THE RECORDS Block Start
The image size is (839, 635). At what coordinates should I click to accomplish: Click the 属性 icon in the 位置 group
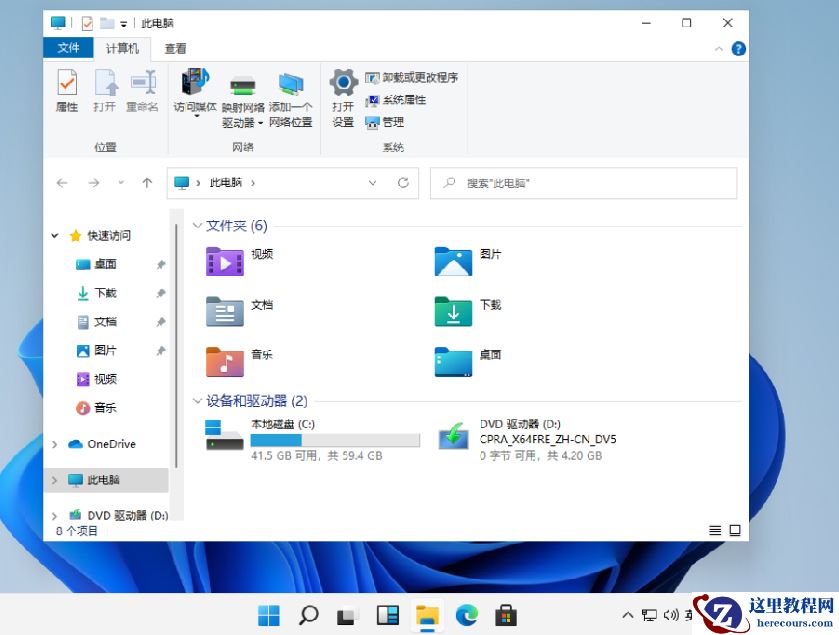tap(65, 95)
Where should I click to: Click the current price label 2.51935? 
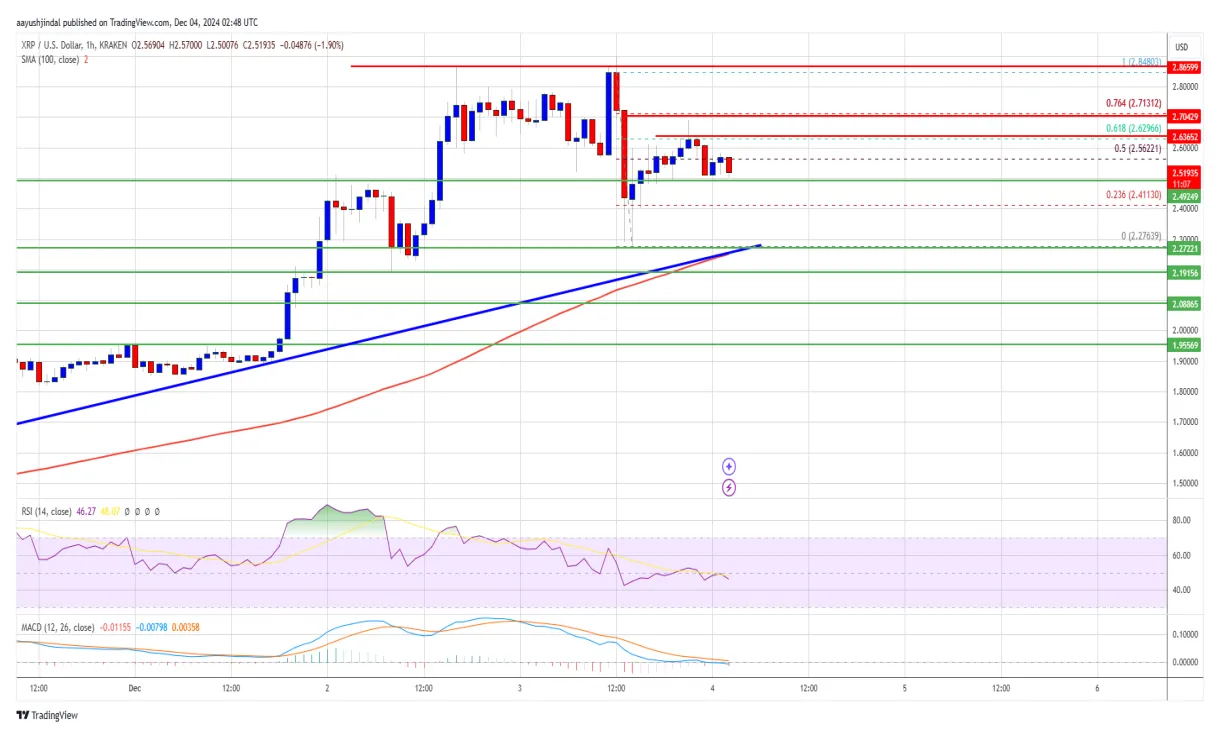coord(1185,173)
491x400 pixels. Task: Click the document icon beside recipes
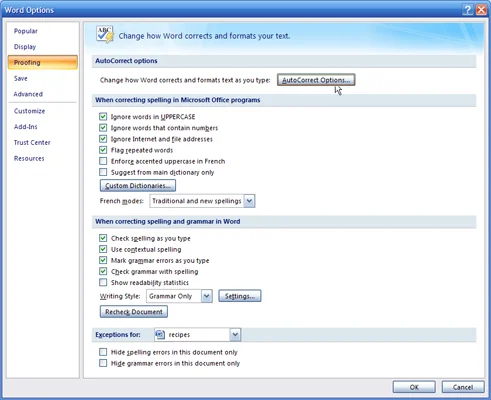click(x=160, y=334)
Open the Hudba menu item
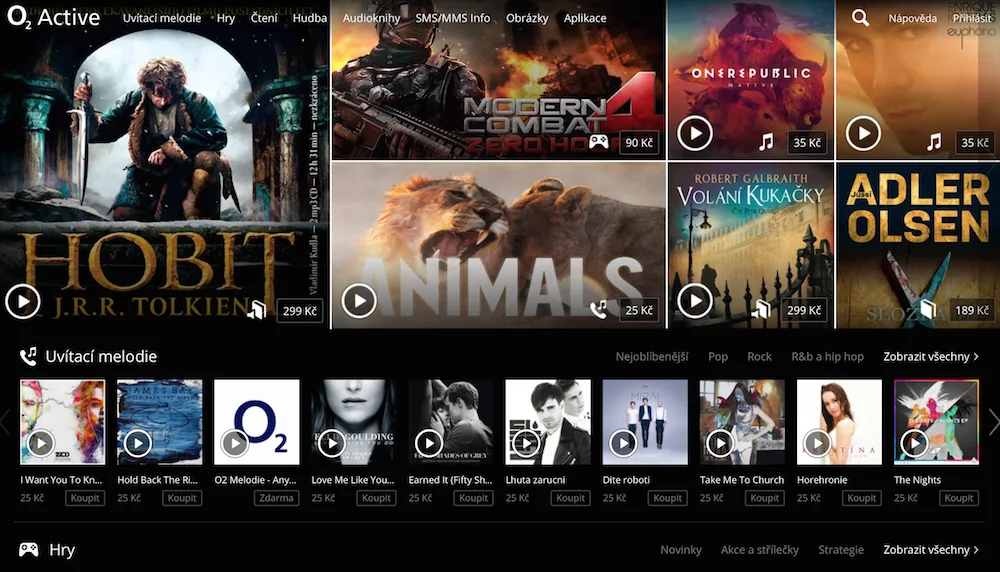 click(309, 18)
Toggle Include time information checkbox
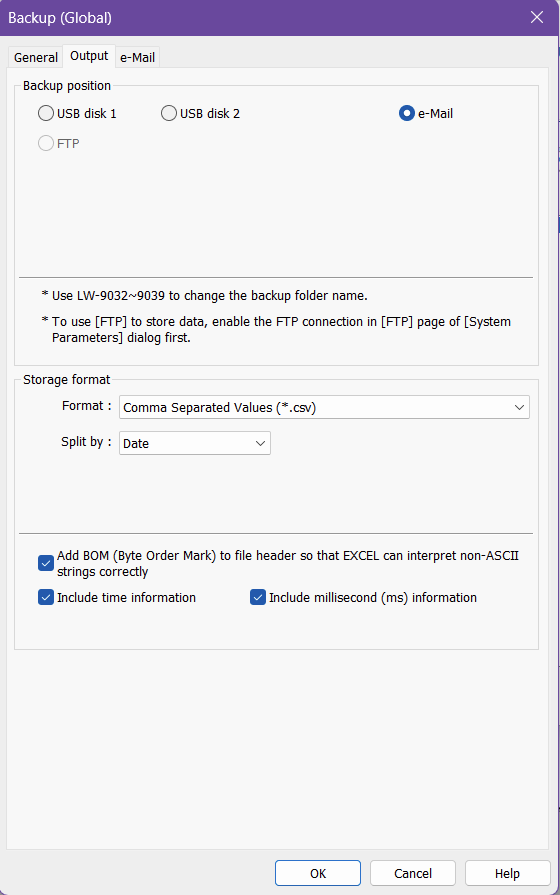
THE RECORDS Block End
Copy the data exactly. Any picture it contains is to be omitted.

RESPONSE AREA:
The image size is (839, 635). At what coordinates should I click to accomplish: Click the 属性 icon in the 位置 group
tap(65, 95)
Where should I click to: Click the current price label 2.51935? 
coord(1185,173)
491x400 pixels. Task: Click the document icon beside recipes
click(x=160, y=334)
Open the Hudba menu item
 click(309, 18)
Toggle Include time information checkbox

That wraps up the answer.